Некогда госпожа де Лафайет оказалась свидетельницей смерти матери Марии-Луизы, Генриетты. Теперь она оказалась очевидицей и смерти дочери. Она оставила нам свидетельство трогательного сходства последних минут обеих жертв.
Английский посланник, призванный к смертному ложу бывшей английской королевы, спросил ее, не отравлена ли она. «Я не знаю, – говорит госпожа де Лафайет, – ответила ли она утвердительно, но я хорошо знаю, что она его просила ничего не сообщать ее брату королю, чтобы избавить его от этого горя, и особенно позаботиться о том, чтобы он не захотел мстить…»
Испанская королева была так же кротка перед лицом смерти, как и ее мать, свидетельствует госпожа де Лафайет. «Королева просила французского посланника уверить Месье, что она, умирая, думала лишь о нем, и бесконечное число раз повторяла ему, что она умирает естественною смертью. Эта предосторожность, ею принятая, очень увеличила подозрения, вместо того чтобы их уменьшить». Мученица трона, она и на пороге смерти не произнесла ни одного проклятия своим мучителям. Святое молчание увенчало безмолвную жертву, которой была ее жизнь. Мир праху твоему, бедная королева!
...
Мария-Луиза унесла с собой ту тень разума, тот проблеск духа, который еще сохранял Карлос II. Все прежние развлечения – охота, бой быков, аутодафе – стали ему неприятны. Король запирался ото всех в своем кабинете или бродил с утра до ночи по песчаной пустыне вокруг Эскориала. Остальное время он посвящал ребяческим играм или ребяческим подвигам веры.

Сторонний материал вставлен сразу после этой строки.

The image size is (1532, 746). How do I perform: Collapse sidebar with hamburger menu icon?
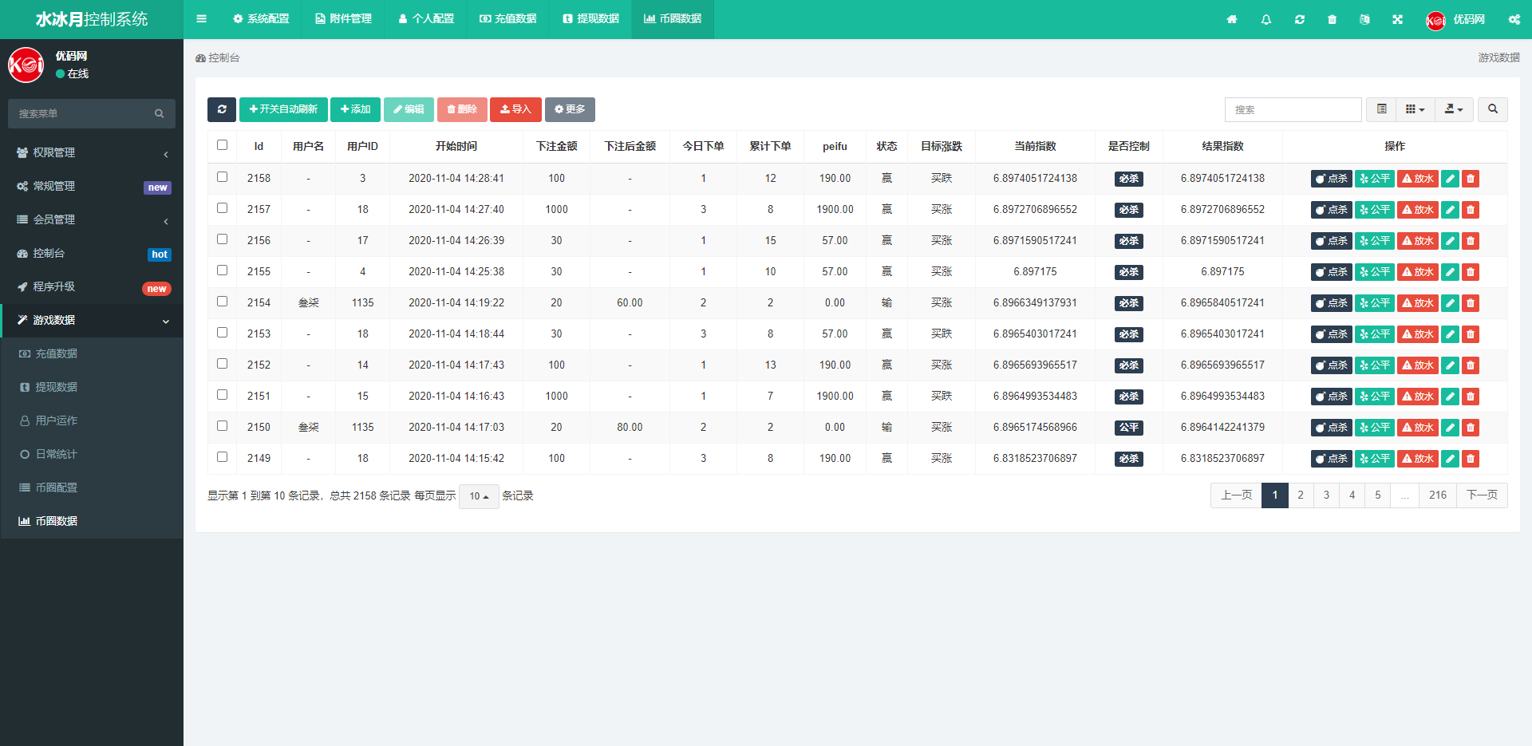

Он любовался редкими животными в зверинце, а еще больше – карликами во дворце. Если ни те ни другие не разгоняли черных мыслей, клубившихся у него в голове, он читал Ave или Credo [58] , ходил с монашескими процессиями, иногда морил себя голодом, иногда бичевал. Его физический упадок в последние годы жизни принял характер разложения; в тридцать восемь лет он казался восьмидесятилетним стариком. Портрет той эпохи рисует его почти трупом: провалившиеся щеки, безумные глаза, свисающие редкие волосы, судорожно сжатый рот… Его желудок перестал переваривать пищу, потому что из-за уродливого строения челюсти он не мог ее пережевывать и глотал куски целиком. Лихорадки терзали его еще сильнее, чем в детстве. Через каждые два дня на третий конвульсивная дрожь, упадок сил, приступы бреда, казалось, предвещали близкий конец.
...
Одно бесспорно: в гроб я скоро сниду,
Затем что от недуга средства нет,
Когда его причины неизвестны.
Мигель Сервантес де Сааведра,
«Хитроумный идальго Дон Кихот Ламанчский»
Однако жизнь теплилась в нем еще десять лет. Его даже женили вновь, но этот брак без всякой надежды на потомство был простой политической махинацией. Его вторая жена Мария-Анна Нейбургская, преданная Австрии, деятельно поддерживала права австрийского эрцгерцога Карла на испанское наследство.
Другими претендентами на трон были сын баварского курфюрста, опиравшийся на королеву-мать, изменившую к тому времени собственному роду, и герцог Анжуйский, внук Людовика XIV.